WORK ITEM: The word "will" may appear in the records below. Report how many lines contain it, and write nothing besides the number.

SOURCE INFORMATION:
######

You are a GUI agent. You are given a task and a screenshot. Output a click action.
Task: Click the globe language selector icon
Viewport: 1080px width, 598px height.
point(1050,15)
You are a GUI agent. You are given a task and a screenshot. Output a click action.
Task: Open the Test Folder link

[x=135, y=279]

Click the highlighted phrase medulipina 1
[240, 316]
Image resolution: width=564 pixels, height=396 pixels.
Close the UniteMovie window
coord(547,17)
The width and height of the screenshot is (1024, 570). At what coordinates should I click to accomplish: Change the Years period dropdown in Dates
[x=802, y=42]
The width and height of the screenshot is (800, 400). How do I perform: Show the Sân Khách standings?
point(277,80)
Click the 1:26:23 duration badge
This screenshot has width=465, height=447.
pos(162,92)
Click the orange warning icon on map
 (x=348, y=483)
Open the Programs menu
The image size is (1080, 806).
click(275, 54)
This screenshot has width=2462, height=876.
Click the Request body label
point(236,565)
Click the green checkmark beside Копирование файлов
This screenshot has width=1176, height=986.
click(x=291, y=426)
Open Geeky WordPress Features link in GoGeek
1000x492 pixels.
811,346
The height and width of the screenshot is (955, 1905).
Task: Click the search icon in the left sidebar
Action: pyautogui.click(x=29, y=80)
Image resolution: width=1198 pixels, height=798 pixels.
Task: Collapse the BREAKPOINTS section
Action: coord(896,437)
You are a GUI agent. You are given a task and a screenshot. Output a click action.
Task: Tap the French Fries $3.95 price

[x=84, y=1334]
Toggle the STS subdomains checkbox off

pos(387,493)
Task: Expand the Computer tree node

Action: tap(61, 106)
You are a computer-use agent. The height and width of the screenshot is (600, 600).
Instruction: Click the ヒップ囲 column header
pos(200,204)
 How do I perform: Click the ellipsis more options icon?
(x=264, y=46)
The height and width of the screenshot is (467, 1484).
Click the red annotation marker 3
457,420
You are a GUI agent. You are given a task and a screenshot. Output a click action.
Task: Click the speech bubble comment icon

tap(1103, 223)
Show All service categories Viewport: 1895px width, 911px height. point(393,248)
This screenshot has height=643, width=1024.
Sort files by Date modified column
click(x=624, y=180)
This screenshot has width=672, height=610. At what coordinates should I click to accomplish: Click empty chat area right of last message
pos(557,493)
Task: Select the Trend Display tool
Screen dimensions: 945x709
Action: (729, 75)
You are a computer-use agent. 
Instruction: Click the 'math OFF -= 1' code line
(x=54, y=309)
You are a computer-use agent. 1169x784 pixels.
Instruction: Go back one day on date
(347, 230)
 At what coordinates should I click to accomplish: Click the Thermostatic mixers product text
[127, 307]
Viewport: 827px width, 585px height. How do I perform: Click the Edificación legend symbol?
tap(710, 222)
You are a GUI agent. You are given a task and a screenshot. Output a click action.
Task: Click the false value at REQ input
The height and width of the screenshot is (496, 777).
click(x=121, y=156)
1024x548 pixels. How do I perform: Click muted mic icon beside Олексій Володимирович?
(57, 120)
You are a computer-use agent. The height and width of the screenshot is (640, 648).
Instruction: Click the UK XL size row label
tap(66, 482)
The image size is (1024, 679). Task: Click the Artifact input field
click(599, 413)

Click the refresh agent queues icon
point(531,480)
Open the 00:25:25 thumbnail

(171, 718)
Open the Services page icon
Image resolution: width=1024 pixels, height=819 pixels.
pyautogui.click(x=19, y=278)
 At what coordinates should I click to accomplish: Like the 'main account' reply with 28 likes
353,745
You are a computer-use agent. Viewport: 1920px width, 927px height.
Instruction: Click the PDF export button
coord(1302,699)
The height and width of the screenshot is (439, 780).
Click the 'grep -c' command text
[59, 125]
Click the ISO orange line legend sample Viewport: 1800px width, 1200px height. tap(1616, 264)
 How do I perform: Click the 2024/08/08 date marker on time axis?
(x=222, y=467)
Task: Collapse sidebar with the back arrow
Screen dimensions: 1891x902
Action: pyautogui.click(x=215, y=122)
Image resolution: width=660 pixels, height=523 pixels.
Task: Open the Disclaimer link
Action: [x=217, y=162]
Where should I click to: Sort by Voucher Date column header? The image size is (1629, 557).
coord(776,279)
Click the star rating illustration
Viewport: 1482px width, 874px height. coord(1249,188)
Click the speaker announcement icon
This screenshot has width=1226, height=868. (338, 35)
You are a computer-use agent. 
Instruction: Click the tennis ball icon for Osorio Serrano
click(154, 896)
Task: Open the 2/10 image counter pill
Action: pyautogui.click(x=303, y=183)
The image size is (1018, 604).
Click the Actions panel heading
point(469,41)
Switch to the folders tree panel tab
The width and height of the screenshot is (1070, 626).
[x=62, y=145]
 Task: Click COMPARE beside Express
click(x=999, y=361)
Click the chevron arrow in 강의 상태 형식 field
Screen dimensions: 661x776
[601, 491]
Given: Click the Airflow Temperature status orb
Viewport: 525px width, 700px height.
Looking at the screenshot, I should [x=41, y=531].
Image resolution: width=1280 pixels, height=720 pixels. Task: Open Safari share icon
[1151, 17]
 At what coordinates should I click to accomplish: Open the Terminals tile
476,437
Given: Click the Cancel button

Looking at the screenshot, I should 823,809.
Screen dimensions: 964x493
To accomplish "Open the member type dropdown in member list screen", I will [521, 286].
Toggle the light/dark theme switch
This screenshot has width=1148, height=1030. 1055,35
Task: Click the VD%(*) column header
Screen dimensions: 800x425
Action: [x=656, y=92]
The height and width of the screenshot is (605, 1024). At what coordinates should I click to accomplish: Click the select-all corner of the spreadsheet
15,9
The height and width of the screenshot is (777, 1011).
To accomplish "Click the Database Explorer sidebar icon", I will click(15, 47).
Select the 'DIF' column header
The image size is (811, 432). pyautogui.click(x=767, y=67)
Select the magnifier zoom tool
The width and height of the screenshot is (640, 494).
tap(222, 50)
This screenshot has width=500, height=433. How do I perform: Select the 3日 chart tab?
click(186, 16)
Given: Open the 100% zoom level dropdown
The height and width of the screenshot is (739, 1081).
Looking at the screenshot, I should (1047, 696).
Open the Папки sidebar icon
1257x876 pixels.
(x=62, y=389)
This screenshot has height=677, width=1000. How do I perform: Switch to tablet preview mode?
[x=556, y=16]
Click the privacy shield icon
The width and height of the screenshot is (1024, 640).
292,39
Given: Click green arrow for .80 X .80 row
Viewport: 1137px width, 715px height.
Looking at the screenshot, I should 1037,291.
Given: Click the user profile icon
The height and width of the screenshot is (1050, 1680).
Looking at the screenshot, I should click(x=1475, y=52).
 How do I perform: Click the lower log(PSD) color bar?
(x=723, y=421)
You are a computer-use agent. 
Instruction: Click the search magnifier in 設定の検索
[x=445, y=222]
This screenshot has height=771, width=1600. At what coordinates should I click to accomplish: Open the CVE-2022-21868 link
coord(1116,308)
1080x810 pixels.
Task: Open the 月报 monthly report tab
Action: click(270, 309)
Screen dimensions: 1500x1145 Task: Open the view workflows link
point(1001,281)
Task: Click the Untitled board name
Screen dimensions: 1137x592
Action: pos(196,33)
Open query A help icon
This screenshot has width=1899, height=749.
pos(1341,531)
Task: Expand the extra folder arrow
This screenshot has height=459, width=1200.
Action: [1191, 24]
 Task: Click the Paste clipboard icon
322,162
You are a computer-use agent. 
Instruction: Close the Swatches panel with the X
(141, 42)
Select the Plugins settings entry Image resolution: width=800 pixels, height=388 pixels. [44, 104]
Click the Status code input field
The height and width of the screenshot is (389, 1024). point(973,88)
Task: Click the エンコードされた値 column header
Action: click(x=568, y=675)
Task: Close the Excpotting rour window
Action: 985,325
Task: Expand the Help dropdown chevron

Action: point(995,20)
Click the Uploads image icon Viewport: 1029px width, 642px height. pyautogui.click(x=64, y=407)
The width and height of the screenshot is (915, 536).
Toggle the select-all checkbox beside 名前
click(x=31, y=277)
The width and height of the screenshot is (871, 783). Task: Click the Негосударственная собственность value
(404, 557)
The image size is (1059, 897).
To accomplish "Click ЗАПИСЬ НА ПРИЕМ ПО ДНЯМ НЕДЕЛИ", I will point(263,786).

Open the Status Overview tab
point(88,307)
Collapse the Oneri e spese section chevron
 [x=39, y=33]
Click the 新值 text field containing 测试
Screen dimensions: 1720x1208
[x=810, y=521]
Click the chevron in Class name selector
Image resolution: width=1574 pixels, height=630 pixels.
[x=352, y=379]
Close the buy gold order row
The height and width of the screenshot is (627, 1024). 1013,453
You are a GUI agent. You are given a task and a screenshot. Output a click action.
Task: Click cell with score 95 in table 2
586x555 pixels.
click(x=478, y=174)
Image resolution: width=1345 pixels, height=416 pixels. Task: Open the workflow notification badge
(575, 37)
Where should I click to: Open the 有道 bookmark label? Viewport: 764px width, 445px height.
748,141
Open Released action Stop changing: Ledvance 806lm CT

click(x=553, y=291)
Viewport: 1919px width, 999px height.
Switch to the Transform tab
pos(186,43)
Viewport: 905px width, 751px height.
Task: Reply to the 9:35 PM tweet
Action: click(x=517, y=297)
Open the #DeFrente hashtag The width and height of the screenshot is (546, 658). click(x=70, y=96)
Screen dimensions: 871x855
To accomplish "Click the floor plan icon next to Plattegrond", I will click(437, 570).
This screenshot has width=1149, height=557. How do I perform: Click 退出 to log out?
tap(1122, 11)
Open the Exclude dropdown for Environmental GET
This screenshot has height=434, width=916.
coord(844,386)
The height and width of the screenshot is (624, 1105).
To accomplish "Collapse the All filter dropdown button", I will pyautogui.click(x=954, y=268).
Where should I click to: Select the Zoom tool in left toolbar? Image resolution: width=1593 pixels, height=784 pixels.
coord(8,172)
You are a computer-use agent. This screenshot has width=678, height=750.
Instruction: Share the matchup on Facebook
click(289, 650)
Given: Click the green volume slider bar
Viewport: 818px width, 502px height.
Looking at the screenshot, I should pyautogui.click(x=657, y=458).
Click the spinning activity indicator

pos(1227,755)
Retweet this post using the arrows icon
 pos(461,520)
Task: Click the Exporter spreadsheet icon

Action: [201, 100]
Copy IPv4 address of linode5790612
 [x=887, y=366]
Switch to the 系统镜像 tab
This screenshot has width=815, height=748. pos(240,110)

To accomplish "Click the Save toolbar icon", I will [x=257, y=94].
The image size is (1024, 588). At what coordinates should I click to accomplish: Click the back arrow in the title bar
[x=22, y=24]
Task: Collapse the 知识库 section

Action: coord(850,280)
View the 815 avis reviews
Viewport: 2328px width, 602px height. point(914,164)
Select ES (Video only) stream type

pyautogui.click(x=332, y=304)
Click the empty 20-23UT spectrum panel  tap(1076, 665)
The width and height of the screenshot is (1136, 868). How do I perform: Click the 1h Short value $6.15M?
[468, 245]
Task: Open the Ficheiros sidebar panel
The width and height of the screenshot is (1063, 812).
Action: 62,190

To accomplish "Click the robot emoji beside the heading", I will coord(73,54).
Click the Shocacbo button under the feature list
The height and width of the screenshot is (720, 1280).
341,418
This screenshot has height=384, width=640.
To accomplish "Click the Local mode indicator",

######

PROBLEM SOLUTION: 7